The Slatest

The Theme of “African-American Issues” Day at Trump Tower Is “but What About Black on Black Crime”

Jim Brown and Omarosa Manigault.

Timothy A. Clary/AFP/Getty Images

ABC reported on Monday that the theme of Tuesday’s Trump Tower meetings would be “African-American issues.” Retired NFL players Jim Brown and Ray Lewis were mentioned as guests.

Tuesday morning, Kanye showed up too. What do these individuals have in common, besides being black celebrities? They have all reacted to the recent resurgence of high-profile civil rights protests by urging black Americans not to worry so much about civil rights.

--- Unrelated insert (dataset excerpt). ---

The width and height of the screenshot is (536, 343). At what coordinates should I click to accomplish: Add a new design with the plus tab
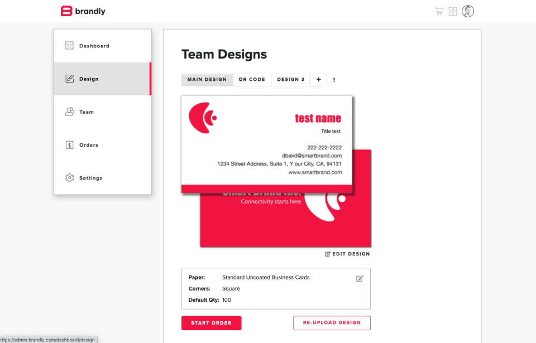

Here’s Jim Brown on Fox Sports on Dec. 6:

I could talk for ten hours on police brutality through the years, historically, against African-American people—but then, there are other people who have had problems with the police. The problem that I’m looking at, Jason, is young black men terrorizing their own community. My thought of all of this, how it should be cleared up, is to have the community take pride in itself, clean it up, be the cleanest community in the world. Fathers do the right things with their kids and their wives.

Ray Lewis in a Facebook video posted on April 2:

I’m trying to figure out if black lives really matter … we’re not rioting in the streets over black-on-black crime. I’m trying to figure out in my mind why no one is paying attention to black men killing black men. Why do we always find ourselves as the victims, and now we have the separation once again that we’re being victimized because of one bad white cop, two bad white cops, three bad white cops, killing a young black brother. But every day we have black-on-black crime, killing each other. I know black lives matter, because I’m a black man, but man, stop killing each other. Man, we got to put these guns down in Chicago. Baltimore, Miami, man it ain’t that hard. You got to be OK with earning a living.

Kanye at a concert on Nov. 18:

Specifically to black people, stop focusing on racism. This world is racist, OK? Let’s stop being distracted to focus on that as much.

Obviously there is nothing inherently wrong with a black person being concerned about crime or the importance of strong communities; what’s troubling here is that so many white politicians (including some who are very close to Trump) have a history of citing black-on-black crime as a bad-faith distraction from the failures of the American government to treat black citizens with the rights and respect they’re entitled to by the Constitution. Interacting only with black people who want to prioritize the discussion of personal responsibility over problems like police brutality and segregation—a group that also includes Ben Carson, Trump’s only black Cabinet nominee—means ignoring the most pressing “African-American issues” that a president might actually have the power to deal with. (Trump, for his part, has said that Black Lives Matter protesters are “disgraceful” and “looking for trouble.”)

In any case, Kellyanne Conway was happy.

For a discussion of the interplay between public policy, community norms, and personal habits that is roughly a billion times more sophisticated and well-intentioned than anything that ever has or will take place at Trump Tower, please read Ta-Nehisi Coates’ riveting account of his conversations with President Obama about race, respectability politics, and American optimism in the Atlantic.

Update, 3:30 p.m.: Kanye writes on Twitter that he and Trump discussed issues such as “bullying, supporting teachers, modernizing curriculums, and violence in Chicago” and that “it is important to have a direct line of communication with our future President if we truly want change.”